You gain strength, courage and confidence by every experience in which you really stop to look fear in the face… You must do the thing you think you cannot do.
Eleanor Roosevelt, You Learn by Living
When I was a kid my favourite means of artistic expression was colouring in, or “colour inning”, as I then called it. I couldn’t draw at all – I still can’t – but if you gave me a white page with black lines on it I could happily spend hours colouring within them. I even won second prize in a BP Smurfs colouring-in competition. (First prize went to a girl called Monique from my little sister’s class at school. How embarrassing.)
When I started having piano lessons I studiously learned the meaning of the squiggles on the page and started to dutifully follow them. The word improvisation struck fear into my soul when I first heard it way back when and it still has the power to do so today. After my third-grade exam I abandoned the instrument for 25 years or so. I’ve taken it up again now and I love it, but I never attempt to play anything without getting my hands on the sheet music first.
Are you seeing a pattern emerging here? I bet you can imagine what sort of cook I am. Do you think I throw ingredients together with reckless abandon, secure in the knowledge that my improvised creations will be better than anything I could make by slavishly following the steps prescribed by Nigel Slater? Not a chance. I use exactly the ingredients specified in the recipe. I weigh, I check, I read the instructions 1,000 times.
My working life is no more creative. I don’t do a lot of paid work these days but occasionally I get a call from old contacts in the UK asking me to dust off my old subtitling software. So I do. I sit in a darkened room with headphones on, typing words that have been written by one person then spoken by another.
When I look at people who are too inhibited, self-conscious and embarrassed to let themselves go, I feel sorry for them. I think it’s a bit tragic. In fact I know how tragic it is because I myself am inhibited, self-conscious and embarrassed.
All this explains why The Vagina Monologues suited me perfectly as a stage debut. I don’t have a problem speaking in front of people, as long as I’m colouring within prescribed lines, saying someone else’s words, following someone else’s recipe. Frankly I’m more nervous at book club every fortnight when it’s my turn to say what my name is and where I come from.
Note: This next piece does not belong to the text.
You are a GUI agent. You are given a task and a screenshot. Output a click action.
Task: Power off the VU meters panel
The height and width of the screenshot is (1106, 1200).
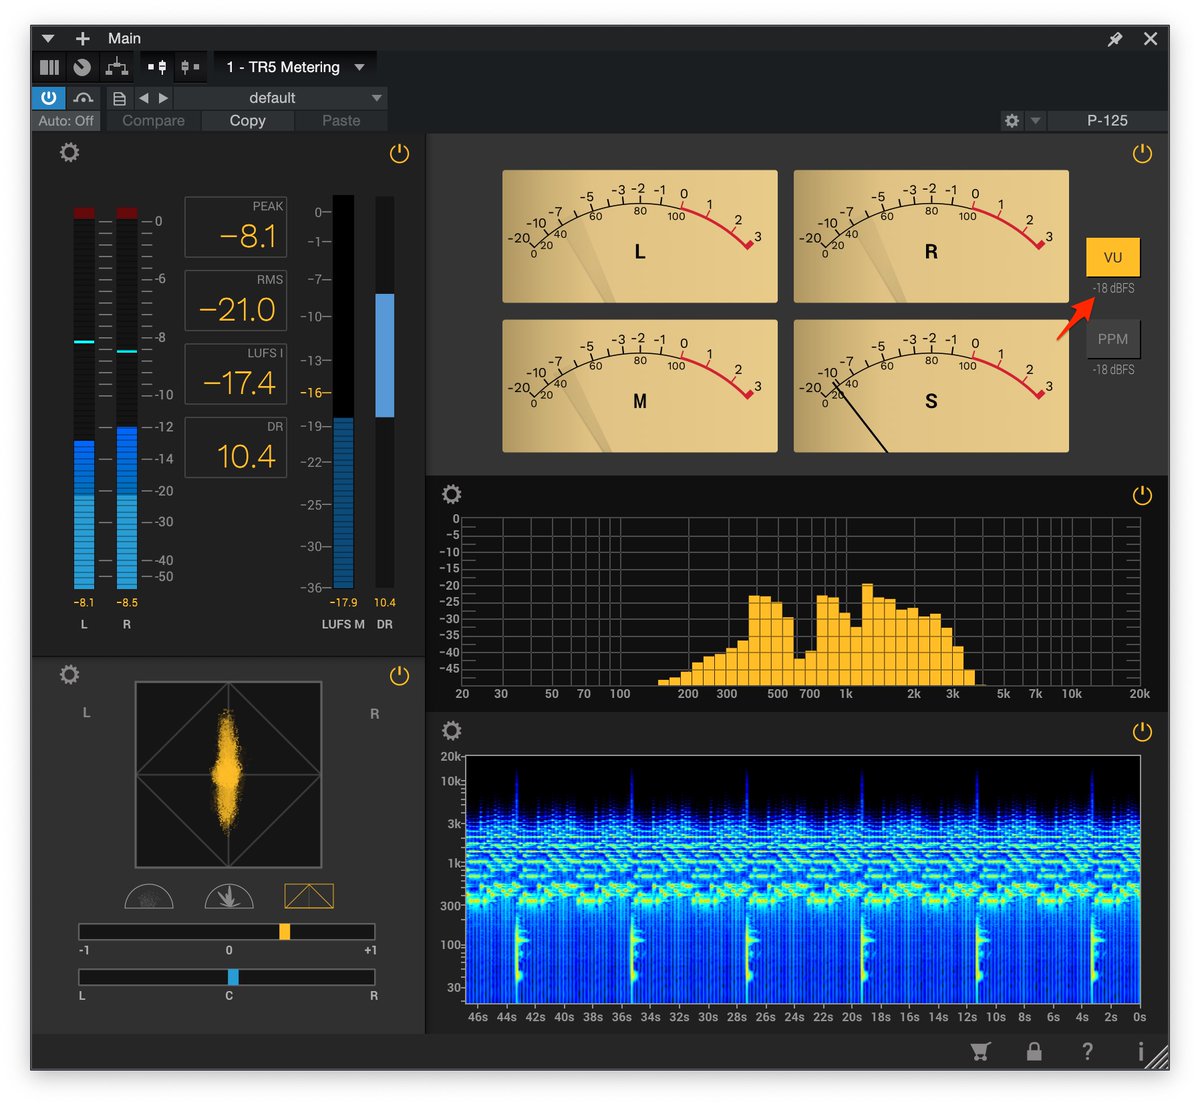click(x=1142, y=154)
No-one there has pre-prepared me with me my lines.
But now that my stage debut is behind me, I need something else to help me take another step towards throwing off the shackles of self-consciousness. And I think another experience might be more practical than any sort of chemical mood alteration.
Next week M and I are going hiking in the Swiss Alps. And M’s determined for us also to try paragliding and white-water rafting. My idea was to throw off the shackles of self-conscious but apparently he’s keener to try and throw off this mortal coil. I’m sure he’s thinking of me really.
Does anyone have any less life-threatening suggestions for overcoming inhibitions? All alternatives will be gratefully received.